I've been meaning to try this for a while now... very cool. :D


Posted by: piedoggie on June 15, 2006 at 10:06 AM

this is not a new trick. I use the same technique back in the late 1960s, early 1970s with something called an SLR. You punch a hole in the center of your lens cap, attach the spy hole lens and take pictures. I use it for whole sky photography both daylight and nighttime.

SLR's are predigital devices that sometimes used entirely mechanical processes for operation. they used an ancient metal, gelatin and mylar compound known as film to create latent images which are retrieved through a multistep chemical bath. the main benefit to this process is that the images last for decades with minimal care. They can be viewed with the naked eye and can be reproduced with fairly simple technology (light and a lens)

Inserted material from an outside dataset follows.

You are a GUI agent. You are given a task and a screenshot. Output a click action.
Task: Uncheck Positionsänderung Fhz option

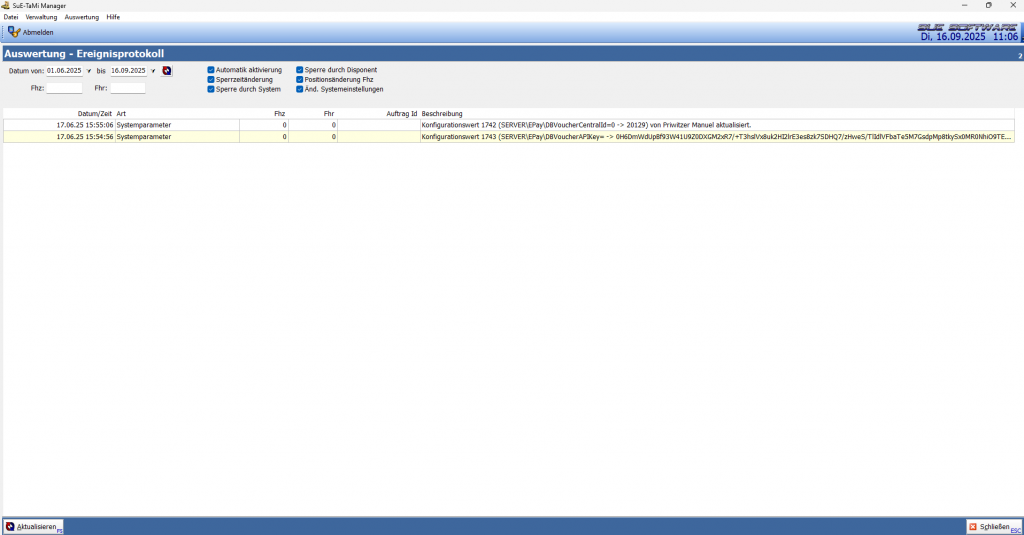pos(299,79)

Curmudgeon Guildmember since 1956


Posted by: RosiGirl on June 15, 2006 at 12:32 PM

Here is the inverse using a 35mm slide loupe...macro on a budget. Harder to do with an SLR, pretty simple with a digital camera :-)

http://www.rainydaymagazine.com/RDM2006/RainyDayPhotography/MacroPhoto/RDMPhoto_Macro.htm


Posted by: KWillets on June 15, 2006 at 12:38 PM

You can also stick a digicam into the eyepiece of a binocular, etc., and get decent telephoto. This technique has replaced the old-fashioned notion of changeable "lenses" which allowed one to "focus" on a subject - as if that mattered!. Ah, such quaint old ideas.


Posted by: Skip_N2EI on June 15, 2006 at 7:17 PM

I recall seeing this idea using the "peep hole" and a camera lens published in Popular Science or Popular mechanics back in the early sixties. Modern "peep hole" lenses are about 30% larger so I think it might work even better.